Cornerstone Press is a rare gem in that it’s just one of four undergraduate, student- run presses in the United States that oﬀer direct experience in every aspect of publishing, from acquiring and editing new manuscripts to book design and production to marketing and sales.
Jason A. Smith (publishers panel)
Jason A. Smith is the associate director of the Wisconsin Academy and editor of the organization's quarterly magazine of Wisconsin thought and culture, Wisconsin People & Ideas. Before joining the Wisconsin Academy in 2008, Jason was the managing editor of The Common Review, the quarterly magazine of the Great Books Foundation, and helped the storied nonprofit to develop materials for adult reading groups.
Elizabeth Jorgensen received her undergraduate degrees from Marquette University. In 2009, she received her master’s from Carroll University and in 2017, was named Graduate of the Last Decade.
She teaches English at Arrowhead High School. Her memoir, Go, Gwen, Go: A Family's Journey to Olympic Gold, co-written with Nancy Jorgensen, is available from Meyer & Meyer Sport. Shorter works appear in Wisconsin English Journal, Azalea and Milwaukee Journal Sentinel. She has presented on sijo (Korean poetry) at NCTE, WCTE, WSRA and for NCTA.
Session description: Sijo Makes You Smarter. Sijo expands your consciousness, sparks new possibilities, opens new horizons in your own writing. Rich in Korean history, sijo is a lyrical form of poetry divided thematically and structurally by line and syllable count. Because sijo is a form most Americans know nothing about, this presentation will introduce the structure and form of sijo, sharing the best. And then, we'll write a few of our own.
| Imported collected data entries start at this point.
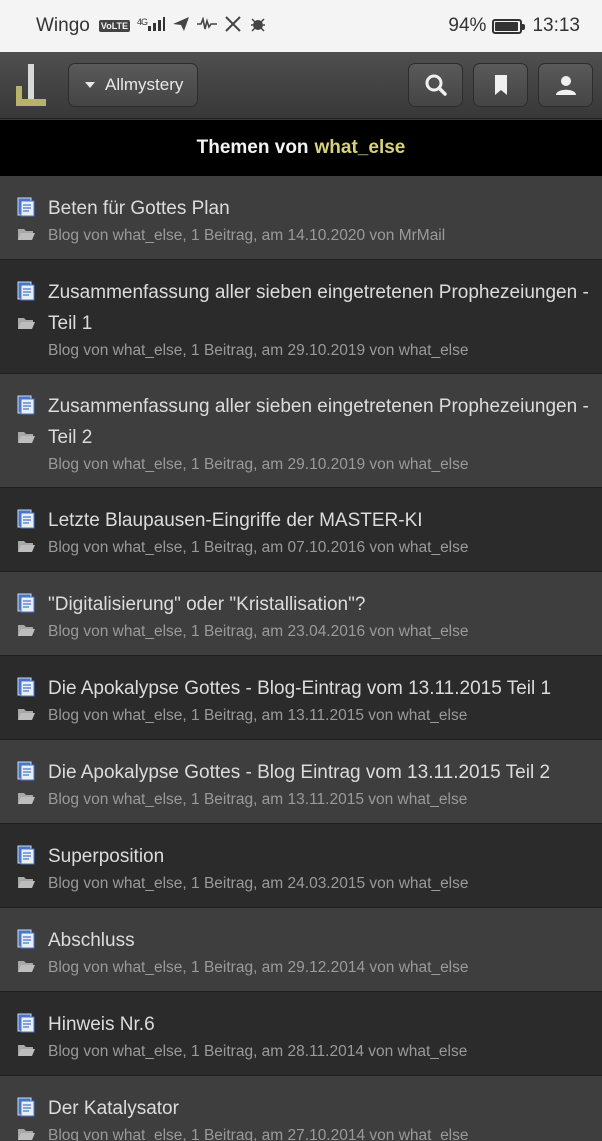 This screenshot has width=602, height=1141. What do you see at coordinates (144, 84) in the screenshot?
I see `forum-dropdown-label: Allmystery` at bounding box center [144, 84].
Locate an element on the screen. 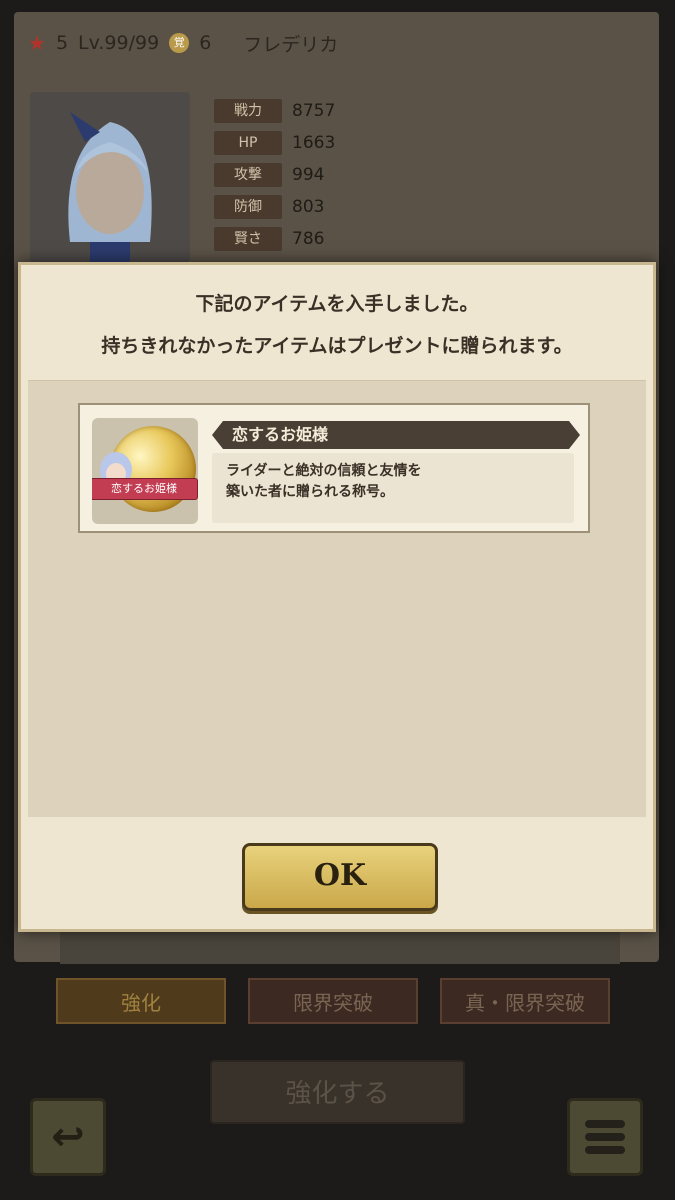 The height and width of the screenshot is (1200, 675). item-description: ライダーと絶対の信頼と友情を 築いた者に贈られる称号。 is located at coordinates (393, 488).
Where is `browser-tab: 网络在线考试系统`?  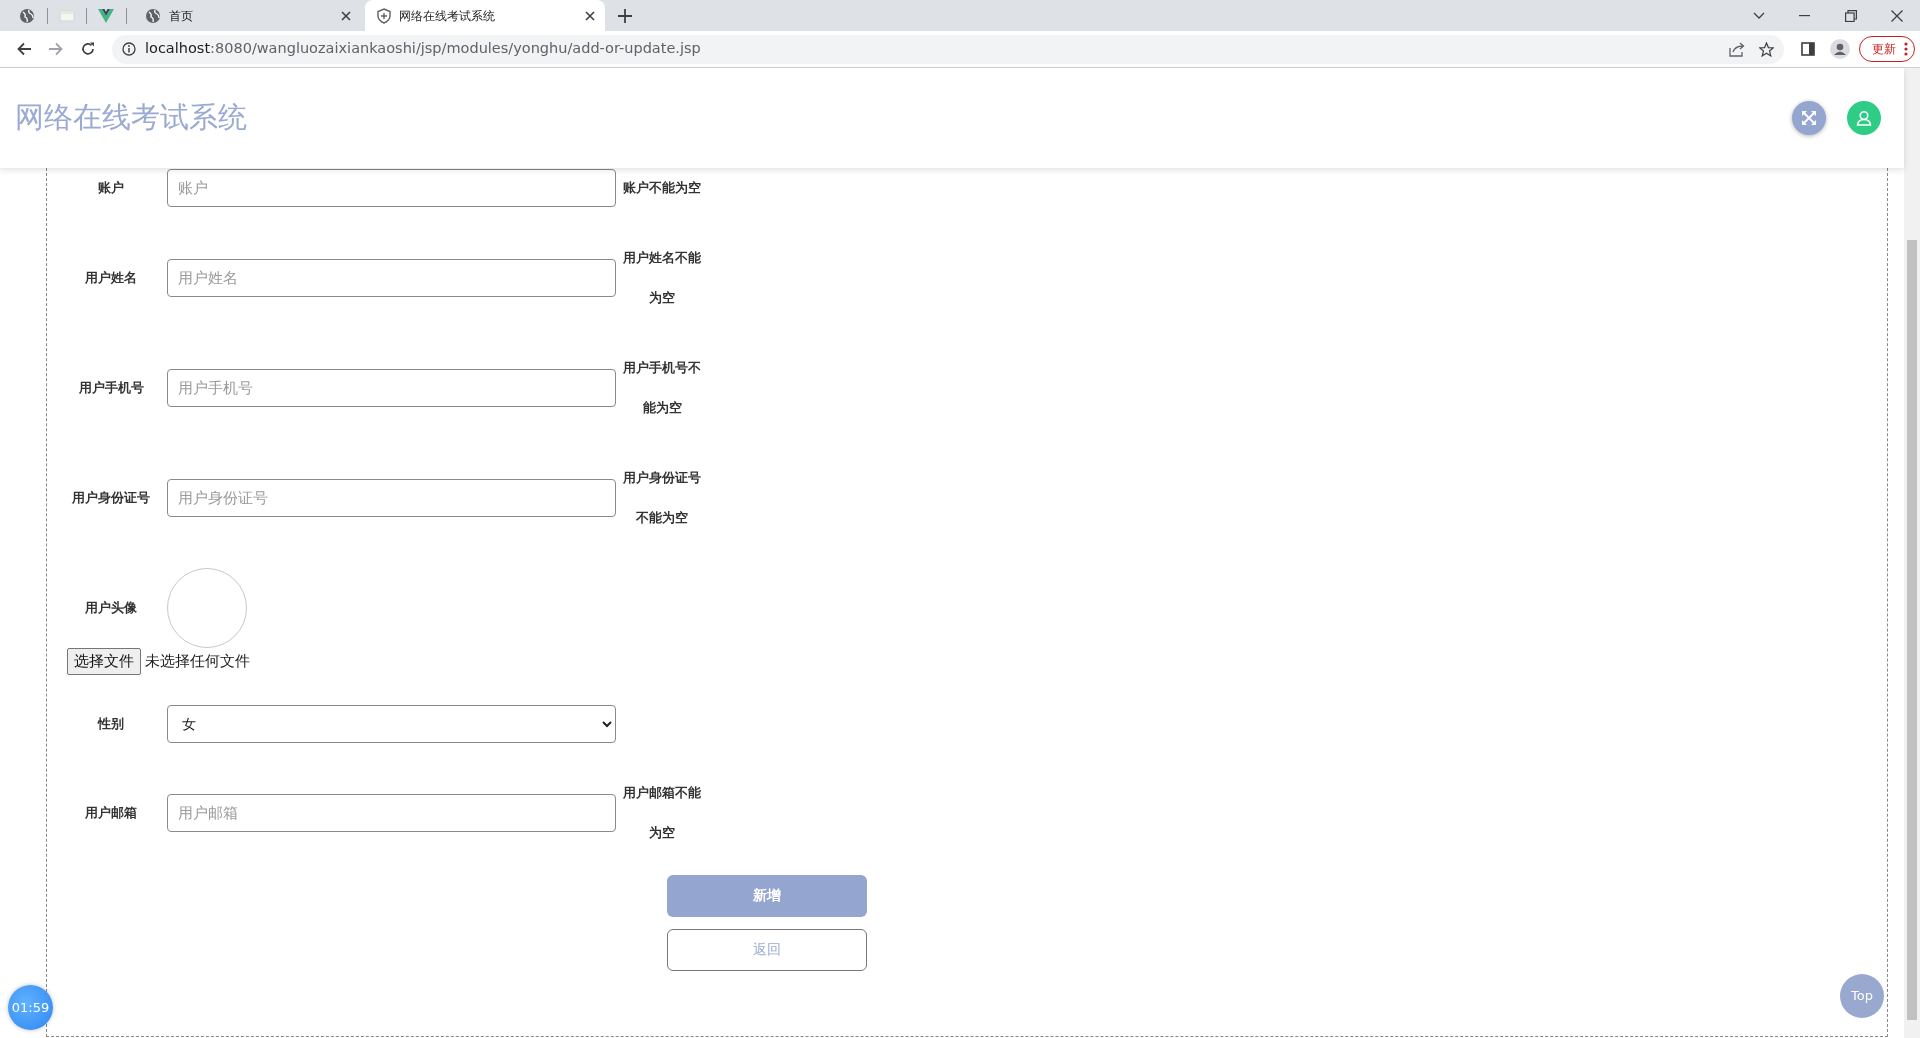
browser-tab: 网络在线考试系统 is located at coordinates (485, 16).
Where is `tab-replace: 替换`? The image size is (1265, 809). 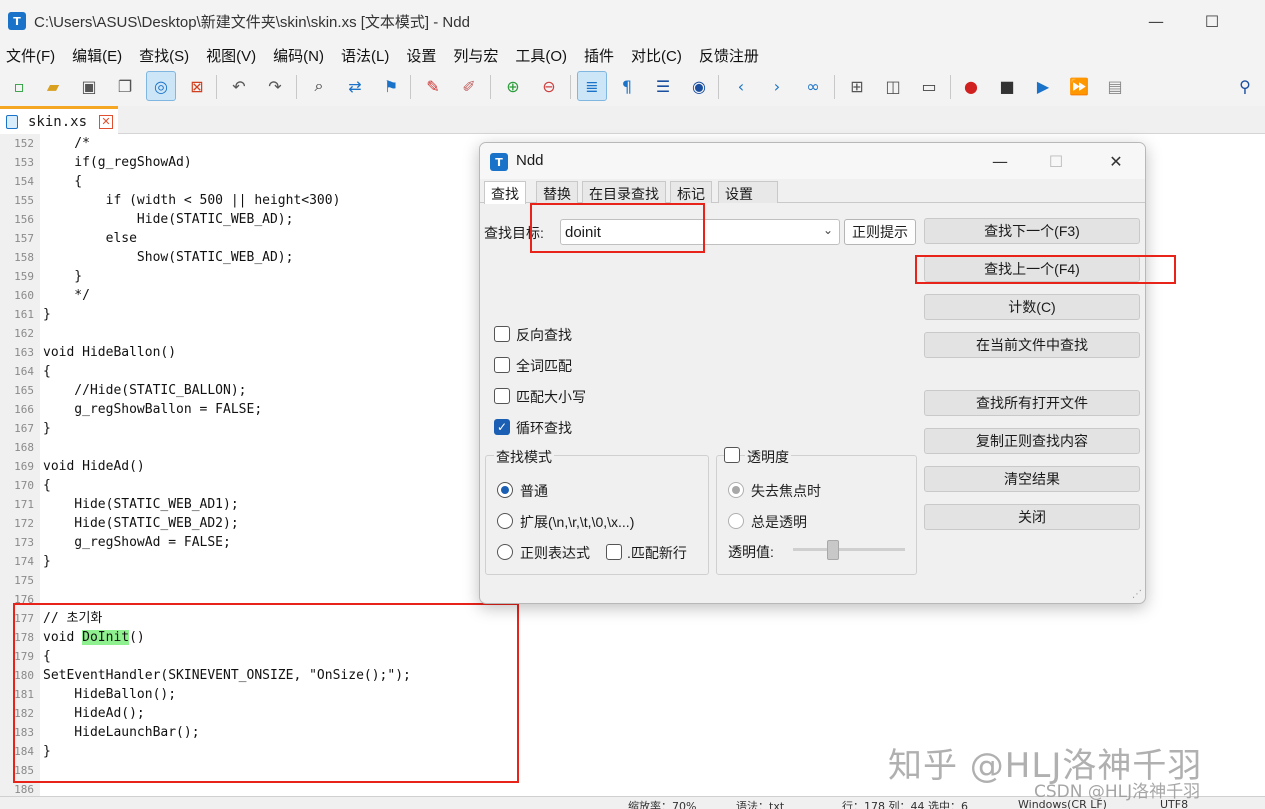 tab-replace: 替换 is located at coordinates (557, 192).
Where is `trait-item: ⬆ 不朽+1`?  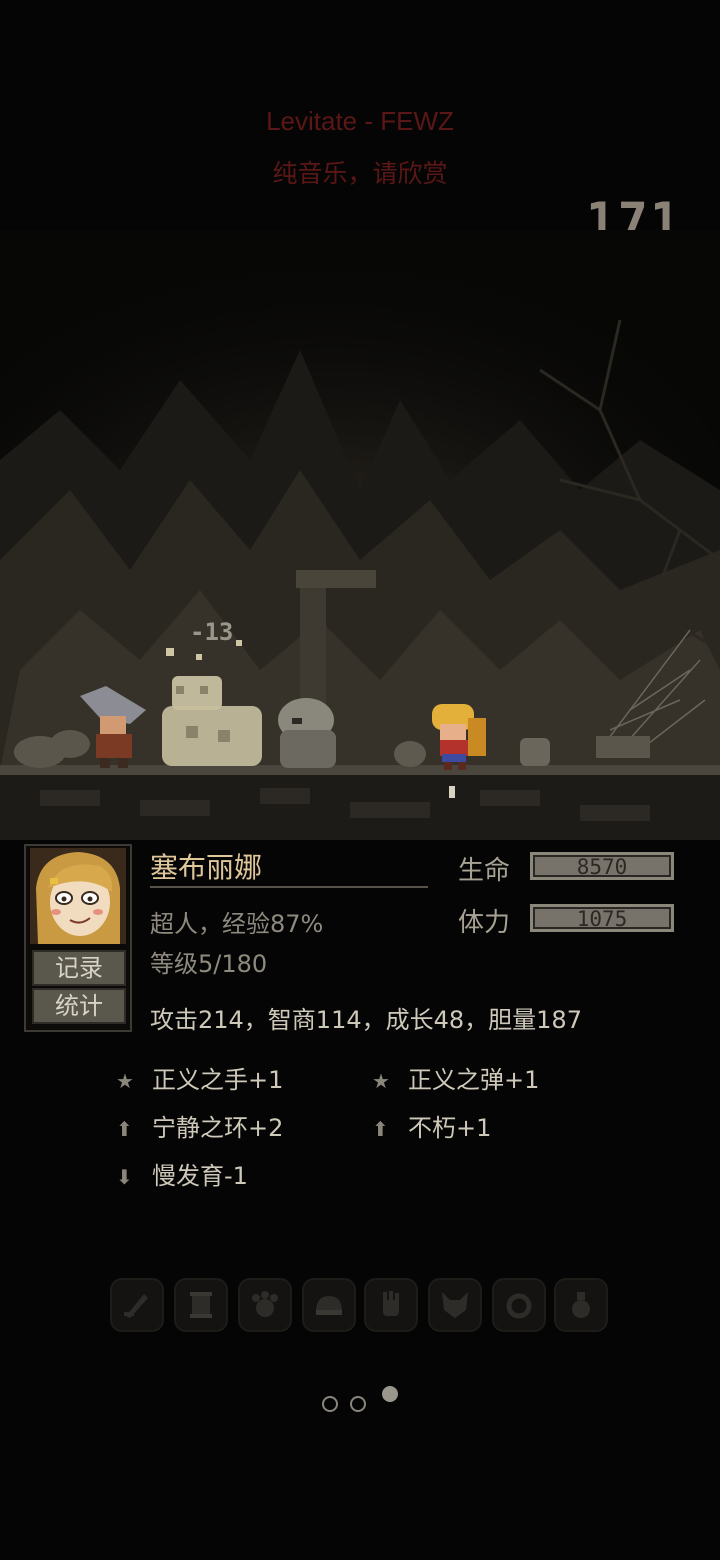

Remember - sijo makes you smarter.
Kim Suhr is the author of Nothing to Lose (Cornerstone Press, 2018) and Maybe I’ll Learn (KDP, 2012). She is also Director of Red Oak Writing. Kim holds an MFA in Fiction and is a Board Member and Treasurer for the Wisconsin Writers Association (WWA).
Session description: Writers talk about the importance of revision, but the act of truly "re-seeing" our work is often easier said than done. In "Robust Revision," we'll explore different techniques for improving our early drafts and practice one or two of them on our own work. Participants are invited (though not required) to bring along a few pages of writing in progress they'd like to revamp.
Dr. Chiarkas grew up in the Al Smith housing projects in the Two Bridges neighborhood on Manhattan’s Lower East Side, where his book Weepers takes place. He is presently working on his next novel, Nunzio’s Way, which will be followed by Black Tiger Tea, and then Blue Bounty (working title).
Session Description: As our closing presenter, I thought I would embrace that that position by touching on the importance of a good ending. The “right” opening to your novel is the crucial “hook” to keep your readers going. Likewise, the “right” ending is critical to bringing your readers back. And, although I love the idea that, “Art is never finished, only abandoned” (Leonardo da Vinci), as an author I nevertheless must decide when to type “The End.” To be clear, when writing a non-fiction book, I pretty much know at the start where it will end. But as a novelist, deciding when the book will end is more an agreement between me, the story, and one or more of the characters.